**WHAT THIS TASK INVOLVES:** Each line of the data below that holds the word "indicator" is to be reported in full.

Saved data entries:
- Opening Delimiter -

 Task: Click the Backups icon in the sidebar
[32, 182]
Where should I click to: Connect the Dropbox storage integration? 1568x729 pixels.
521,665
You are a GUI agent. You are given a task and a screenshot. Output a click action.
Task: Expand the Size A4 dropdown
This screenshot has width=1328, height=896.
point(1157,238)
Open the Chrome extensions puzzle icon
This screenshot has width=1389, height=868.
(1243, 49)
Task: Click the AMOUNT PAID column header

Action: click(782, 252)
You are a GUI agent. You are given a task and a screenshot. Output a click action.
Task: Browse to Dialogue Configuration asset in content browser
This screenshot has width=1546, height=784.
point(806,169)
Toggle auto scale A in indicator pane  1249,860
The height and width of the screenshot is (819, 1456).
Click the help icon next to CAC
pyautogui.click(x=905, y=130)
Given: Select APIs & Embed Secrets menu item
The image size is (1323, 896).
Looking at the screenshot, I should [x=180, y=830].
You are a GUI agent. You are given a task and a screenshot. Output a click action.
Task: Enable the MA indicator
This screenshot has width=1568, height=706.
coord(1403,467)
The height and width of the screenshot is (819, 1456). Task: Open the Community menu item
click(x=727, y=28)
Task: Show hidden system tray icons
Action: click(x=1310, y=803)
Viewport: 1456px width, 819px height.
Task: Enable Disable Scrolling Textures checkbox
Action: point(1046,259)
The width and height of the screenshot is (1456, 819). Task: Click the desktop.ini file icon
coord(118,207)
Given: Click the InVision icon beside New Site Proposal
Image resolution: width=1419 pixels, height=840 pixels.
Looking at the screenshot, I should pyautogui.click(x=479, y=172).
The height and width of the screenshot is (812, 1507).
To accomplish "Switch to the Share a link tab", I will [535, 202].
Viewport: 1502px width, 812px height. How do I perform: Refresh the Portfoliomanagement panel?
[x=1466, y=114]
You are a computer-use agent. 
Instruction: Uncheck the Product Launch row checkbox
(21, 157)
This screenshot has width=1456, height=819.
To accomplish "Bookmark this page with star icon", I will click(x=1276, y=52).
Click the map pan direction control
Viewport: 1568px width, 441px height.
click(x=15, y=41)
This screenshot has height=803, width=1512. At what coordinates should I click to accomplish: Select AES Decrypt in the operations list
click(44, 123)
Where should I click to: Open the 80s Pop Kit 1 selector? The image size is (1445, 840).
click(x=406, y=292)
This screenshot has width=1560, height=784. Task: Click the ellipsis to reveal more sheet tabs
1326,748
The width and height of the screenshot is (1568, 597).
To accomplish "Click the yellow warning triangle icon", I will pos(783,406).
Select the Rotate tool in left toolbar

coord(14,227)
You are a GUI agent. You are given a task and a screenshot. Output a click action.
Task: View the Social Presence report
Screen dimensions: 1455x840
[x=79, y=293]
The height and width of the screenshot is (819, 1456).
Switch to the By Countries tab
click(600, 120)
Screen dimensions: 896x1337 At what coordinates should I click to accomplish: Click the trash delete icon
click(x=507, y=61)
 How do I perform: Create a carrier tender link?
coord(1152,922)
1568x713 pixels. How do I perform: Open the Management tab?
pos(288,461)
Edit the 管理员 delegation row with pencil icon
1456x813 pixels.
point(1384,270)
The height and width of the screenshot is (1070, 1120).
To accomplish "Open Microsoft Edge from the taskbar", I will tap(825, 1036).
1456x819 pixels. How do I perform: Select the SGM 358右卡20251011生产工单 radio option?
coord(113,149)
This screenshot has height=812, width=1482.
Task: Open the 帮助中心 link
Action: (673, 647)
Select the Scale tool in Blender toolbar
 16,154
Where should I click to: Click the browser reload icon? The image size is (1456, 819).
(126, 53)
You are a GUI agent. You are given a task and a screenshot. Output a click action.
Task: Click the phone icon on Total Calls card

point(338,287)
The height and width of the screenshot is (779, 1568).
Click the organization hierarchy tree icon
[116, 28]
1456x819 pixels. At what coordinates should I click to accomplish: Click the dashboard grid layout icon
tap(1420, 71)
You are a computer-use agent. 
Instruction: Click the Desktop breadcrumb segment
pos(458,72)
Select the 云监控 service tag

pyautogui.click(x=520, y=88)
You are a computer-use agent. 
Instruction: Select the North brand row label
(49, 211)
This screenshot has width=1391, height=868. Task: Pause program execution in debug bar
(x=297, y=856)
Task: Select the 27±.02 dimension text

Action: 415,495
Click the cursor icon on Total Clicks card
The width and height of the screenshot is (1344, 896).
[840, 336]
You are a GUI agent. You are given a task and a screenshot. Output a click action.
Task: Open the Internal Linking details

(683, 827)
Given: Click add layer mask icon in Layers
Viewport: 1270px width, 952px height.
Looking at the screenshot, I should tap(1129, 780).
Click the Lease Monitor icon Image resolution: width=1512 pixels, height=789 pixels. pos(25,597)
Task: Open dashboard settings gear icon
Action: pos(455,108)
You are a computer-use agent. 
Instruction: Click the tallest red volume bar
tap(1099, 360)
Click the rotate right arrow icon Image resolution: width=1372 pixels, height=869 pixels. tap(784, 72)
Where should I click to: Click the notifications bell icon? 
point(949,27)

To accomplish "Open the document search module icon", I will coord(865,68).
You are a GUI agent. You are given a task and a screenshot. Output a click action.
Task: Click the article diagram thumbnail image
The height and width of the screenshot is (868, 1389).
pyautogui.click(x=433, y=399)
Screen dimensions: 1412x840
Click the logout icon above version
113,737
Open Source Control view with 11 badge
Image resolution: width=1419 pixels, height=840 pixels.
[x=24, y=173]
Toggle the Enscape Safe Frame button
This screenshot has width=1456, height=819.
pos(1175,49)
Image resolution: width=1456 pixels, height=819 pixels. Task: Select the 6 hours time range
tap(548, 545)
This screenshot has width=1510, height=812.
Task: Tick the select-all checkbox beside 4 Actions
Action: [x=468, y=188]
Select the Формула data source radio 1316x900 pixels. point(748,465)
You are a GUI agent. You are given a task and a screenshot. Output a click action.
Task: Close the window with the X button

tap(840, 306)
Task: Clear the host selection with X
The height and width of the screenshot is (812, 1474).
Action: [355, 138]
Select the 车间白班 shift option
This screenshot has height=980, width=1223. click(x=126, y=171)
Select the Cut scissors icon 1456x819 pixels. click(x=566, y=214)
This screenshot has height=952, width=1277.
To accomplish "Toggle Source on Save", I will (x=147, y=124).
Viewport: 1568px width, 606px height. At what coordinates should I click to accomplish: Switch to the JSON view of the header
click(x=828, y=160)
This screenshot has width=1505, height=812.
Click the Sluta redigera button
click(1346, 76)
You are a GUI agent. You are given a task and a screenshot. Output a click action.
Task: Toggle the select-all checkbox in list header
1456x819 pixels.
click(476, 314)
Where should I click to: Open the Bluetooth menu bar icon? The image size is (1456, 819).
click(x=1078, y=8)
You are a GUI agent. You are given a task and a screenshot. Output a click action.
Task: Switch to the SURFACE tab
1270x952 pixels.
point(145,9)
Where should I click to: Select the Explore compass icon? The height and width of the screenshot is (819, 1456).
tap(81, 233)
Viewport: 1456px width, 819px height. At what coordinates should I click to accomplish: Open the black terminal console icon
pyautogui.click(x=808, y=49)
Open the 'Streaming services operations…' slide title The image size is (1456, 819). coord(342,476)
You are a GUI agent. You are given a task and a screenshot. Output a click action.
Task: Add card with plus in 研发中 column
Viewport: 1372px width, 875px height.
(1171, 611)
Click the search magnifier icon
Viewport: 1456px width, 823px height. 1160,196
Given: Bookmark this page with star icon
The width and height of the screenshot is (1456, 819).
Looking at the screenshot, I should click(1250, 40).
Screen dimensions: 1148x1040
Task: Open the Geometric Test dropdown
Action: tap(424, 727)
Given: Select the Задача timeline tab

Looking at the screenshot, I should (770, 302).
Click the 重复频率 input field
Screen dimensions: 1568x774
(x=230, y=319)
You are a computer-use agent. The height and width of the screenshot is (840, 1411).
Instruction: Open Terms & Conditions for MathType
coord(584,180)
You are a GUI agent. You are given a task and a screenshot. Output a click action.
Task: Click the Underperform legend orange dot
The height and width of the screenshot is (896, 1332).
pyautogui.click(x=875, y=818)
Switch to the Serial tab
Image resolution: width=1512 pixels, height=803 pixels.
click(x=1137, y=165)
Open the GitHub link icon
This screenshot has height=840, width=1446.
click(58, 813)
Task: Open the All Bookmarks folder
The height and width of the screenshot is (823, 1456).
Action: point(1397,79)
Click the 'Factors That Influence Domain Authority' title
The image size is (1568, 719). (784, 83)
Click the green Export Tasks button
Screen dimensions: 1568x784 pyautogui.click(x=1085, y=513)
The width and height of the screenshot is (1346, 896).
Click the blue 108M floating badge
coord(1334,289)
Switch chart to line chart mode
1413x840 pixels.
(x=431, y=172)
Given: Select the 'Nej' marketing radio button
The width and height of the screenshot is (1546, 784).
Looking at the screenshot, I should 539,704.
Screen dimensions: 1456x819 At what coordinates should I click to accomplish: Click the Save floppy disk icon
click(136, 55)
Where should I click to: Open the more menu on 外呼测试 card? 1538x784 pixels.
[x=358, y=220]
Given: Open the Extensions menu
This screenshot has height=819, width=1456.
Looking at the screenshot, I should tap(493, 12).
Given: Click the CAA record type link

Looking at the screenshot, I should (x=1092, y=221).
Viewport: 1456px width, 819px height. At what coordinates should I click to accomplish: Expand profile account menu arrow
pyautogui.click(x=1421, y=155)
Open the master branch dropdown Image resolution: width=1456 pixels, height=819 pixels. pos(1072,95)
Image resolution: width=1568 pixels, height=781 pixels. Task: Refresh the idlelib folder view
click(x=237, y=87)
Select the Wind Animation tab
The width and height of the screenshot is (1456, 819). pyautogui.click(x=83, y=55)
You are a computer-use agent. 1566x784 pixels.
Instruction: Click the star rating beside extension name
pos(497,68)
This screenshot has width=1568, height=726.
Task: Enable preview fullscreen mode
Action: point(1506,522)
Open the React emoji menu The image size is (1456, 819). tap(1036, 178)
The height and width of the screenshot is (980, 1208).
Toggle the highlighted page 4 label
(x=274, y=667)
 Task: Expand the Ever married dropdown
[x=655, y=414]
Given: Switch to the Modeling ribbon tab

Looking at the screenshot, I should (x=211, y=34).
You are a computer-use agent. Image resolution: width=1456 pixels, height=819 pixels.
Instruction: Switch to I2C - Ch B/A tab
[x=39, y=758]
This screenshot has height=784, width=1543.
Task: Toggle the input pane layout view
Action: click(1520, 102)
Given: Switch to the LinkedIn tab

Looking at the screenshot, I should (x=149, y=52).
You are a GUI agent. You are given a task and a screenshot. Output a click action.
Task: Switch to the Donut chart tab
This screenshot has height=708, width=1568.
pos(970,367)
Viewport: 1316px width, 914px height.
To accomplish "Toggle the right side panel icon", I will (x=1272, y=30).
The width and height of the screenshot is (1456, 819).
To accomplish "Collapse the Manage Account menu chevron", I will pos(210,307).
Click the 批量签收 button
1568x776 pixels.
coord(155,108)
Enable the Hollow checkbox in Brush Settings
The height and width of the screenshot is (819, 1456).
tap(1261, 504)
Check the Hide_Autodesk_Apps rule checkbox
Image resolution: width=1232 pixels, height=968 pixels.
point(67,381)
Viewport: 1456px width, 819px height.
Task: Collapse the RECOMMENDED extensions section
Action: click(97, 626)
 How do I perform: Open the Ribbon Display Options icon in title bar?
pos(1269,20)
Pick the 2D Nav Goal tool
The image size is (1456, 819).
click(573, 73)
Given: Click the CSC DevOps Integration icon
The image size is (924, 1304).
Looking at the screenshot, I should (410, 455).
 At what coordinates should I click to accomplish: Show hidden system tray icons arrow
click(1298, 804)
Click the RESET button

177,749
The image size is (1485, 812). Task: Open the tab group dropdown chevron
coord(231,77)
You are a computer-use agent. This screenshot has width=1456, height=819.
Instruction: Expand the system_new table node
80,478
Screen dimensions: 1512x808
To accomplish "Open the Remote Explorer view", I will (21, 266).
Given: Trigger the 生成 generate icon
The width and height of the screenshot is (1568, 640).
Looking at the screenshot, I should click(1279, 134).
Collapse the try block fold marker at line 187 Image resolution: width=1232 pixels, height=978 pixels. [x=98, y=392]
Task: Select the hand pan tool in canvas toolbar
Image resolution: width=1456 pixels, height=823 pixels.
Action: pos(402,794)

- Closing Delimiter -

**EXPECTED ANSWER:**
Toggle auto scale A in indicator pane  1249,860
Task: Enable the MA indicator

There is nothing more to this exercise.